Update the items from the line with "Choose the Ordinary" to the line with "click(407, 469)" by changing "callout" to "annotation", and write those lines out again with nothing else altered.

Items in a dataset

-------------------------

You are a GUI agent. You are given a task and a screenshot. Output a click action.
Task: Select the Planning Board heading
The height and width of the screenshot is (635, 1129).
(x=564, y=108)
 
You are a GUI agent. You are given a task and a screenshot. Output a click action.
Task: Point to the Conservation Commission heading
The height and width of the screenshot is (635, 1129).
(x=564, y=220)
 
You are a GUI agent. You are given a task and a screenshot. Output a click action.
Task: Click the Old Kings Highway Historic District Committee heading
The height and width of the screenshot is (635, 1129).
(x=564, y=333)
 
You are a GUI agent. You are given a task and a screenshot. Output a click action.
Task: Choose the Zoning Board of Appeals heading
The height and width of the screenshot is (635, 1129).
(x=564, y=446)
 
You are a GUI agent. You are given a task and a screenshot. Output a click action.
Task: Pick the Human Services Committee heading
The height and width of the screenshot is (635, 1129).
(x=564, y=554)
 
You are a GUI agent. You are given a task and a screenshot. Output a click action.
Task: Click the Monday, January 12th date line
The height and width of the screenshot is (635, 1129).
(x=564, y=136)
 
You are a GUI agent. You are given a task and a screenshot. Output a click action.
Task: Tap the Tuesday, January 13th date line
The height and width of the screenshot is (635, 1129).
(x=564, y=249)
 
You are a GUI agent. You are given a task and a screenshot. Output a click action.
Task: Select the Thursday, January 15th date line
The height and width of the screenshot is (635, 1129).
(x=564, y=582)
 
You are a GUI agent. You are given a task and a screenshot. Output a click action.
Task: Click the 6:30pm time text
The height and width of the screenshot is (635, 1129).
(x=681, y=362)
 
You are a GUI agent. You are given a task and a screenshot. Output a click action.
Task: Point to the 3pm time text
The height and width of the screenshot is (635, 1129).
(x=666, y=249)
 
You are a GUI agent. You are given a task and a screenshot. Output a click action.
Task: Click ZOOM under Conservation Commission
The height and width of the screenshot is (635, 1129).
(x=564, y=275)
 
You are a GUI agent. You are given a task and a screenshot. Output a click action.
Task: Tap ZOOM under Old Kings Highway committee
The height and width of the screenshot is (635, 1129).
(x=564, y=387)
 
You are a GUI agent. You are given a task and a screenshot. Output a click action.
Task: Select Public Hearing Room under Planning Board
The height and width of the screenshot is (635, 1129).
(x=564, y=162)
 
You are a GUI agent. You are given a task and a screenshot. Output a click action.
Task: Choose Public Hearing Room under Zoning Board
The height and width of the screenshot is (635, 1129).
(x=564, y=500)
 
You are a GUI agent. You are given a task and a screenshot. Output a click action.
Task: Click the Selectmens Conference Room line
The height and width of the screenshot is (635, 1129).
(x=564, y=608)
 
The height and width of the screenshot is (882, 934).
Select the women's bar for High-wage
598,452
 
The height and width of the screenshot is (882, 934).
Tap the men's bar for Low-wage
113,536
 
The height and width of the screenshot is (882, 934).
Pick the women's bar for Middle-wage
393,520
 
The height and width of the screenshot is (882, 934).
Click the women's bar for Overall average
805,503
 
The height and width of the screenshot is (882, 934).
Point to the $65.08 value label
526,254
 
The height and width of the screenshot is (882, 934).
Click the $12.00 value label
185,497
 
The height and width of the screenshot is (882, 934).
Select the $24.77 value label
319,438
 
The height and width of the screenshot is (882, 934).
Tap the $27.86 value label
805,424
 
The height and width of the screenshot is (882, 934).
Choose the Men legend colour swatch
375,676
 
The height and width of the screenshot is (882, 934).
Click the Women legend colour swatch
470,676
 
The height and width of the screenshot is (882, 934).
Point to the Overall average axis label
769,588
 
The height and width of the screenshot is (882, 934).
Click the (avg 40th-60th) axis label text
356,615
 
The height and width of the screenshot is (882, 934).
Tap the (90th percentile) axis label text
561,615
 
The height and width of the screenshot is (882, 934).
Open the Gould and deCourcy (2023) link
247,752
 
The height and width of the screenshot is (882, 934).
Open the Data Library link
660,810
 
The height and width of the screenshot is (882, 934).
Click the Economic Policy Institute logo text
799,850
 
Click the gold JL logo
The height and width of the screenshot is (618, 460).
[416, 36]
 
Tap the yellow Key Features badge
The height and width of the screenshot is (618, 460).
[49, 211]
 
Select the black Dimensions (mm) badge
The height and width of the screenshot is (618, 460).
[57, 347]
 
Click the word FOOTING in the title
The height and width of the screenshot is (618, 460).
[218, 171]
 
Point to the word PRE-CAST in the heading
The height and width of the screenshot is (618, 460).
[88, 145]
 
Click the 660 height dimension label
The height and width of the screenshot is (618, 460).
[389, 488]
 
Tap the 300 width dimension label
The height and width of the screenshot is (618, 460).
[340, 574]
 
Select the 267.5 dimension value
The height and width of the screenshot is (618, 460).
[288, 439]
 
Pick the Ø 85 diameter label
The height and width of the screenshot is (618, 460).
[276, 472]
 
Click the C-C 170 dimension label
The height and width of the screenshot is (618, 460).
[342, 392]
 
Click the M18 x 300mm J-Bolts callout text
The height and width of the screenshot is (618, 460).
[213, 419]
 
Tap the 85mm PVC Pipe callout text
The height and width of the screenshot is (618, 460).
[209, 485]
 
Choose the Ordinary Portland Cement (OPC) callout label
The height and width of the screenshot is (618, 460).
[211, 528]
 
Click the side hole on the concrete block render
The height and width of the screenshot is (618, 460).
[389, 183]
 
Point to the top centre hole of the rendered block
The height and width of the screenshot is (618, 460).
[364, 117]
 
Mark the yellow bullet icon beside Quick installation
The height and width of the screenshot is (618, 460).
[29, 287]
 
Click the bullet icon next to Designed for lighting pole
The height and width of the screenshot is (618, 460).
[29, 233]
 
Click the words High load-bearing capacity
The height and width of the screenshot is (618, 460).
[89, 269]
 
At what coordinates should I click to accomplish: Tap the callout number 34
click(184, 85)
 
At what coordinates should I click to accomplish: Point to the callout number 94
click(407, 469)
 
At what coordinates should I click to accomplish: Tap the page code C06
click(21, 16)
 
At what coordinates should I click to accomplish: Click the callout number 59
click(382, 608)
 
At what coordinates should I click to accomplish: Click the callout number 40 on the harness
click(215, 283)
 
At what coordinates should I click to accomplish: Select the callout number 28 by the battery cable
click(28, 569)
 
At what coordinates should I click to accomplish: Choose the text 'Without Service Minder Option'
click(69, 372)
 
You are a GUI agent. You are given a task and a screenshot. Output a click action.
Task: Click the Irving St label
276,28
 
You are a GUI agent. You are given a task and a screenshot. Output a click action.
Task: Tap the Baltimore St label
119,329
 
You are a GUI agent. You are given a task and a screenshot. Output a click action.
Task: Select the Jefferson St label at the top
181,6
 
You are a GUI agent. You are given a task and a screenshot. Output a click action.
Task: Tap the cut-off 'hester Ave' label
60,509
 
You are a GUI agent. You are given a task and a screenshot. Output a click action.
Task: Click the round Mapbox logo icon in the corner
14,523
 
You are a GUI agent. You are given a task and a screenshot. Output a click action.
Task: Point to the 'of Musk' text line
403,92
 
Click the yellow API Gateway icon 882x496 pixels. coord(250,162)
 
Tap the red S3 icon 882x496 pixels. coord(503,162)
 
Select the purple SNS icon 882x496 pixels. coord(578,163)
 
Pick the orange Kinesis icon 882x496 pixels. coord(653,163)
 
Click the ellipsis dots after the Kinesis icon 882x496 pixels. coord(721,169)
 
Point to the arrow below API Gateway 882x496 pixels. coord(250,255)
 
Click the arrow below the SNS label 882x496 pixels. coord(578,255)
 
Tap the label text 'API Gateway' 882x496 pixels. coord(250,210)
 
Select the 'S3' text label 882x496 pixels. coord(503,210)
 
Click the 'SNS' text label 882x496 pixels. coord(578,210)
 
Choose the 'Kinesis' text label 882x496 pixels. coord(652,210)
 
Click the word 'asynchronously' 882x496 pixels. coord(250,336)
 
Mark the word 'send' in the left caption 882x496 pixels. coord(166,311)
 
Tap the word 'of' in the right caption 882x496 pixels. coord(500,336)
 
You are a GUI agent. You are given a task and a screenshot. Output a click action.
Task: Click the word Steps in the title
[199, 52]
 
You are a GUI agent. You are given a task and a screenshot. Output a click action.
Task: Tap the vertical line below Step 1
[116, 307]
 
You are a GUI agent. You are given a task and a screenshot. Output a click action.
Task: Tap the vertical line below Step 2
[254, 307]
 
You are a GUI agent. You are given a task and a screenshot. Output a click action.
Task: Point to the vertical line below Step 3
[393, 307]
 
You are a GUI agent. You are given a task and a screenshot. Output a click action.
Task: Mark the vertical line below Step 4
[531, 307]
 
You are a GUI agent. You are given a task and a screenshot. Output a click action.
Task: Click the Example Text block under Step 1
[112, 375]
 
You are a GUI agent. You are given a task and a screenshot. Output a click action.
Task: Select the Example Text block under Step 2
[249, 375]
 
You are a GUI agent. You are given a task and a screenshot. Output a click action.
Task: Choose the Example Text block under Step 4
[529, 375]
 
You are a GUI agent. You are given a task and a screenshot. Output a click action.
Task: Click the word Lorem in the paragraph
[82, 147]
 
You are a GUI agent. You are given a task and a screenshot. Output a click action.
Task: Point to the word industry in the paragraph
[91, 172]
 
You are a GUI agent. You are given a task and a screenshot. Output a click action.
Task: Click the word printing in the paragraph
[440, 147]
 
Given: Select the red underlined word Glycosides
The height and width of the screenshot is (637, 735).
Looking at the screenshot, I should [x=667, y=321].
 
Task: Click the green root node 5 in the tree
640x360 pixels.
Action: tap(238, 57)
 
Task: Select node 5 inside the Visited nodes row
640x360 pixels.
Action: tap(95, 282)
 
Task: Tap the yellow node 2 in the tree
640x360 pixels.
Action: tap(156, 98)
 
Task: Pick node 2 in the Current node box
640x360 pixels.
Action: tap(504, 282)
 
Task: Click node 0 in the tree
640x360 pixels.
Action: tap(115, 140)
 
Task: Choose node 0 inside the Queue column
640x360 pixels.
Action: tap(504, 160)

-------------------------

## ANSWER TO THE EXERCISE:
Choose the Ordinary Portland Cement (OPC) annotation label
The height and width of the screenshot is (618, 460).
[211, 528]
 
Click the side hole on the concrete block render
The height and width of the screenshot is (618, 460).
[389, 183]
 
Point to the top centre hole of the rendered block
The height and width of the screenshot is (618, 460).
[364, 117]
 
Mark the yellow bullet icon beside Quick installation
The height and width of the screenshot is (618, 460).
[29, 287]
 
Click the bullet icon next to Designed for lighting pole
The height and width of the screenshot is (618, 460).
[29, 233]
 
Click the words High load-bearing capacity
The height and width of the screenshot is (618, 460).
[89, 269]
 
At what coordinates should I click to accomplish: Tap the annotation number 34
click(184, 85)
 
At what coordinates should I click to accomplish: Point to the annotation number 94
click(407, 469)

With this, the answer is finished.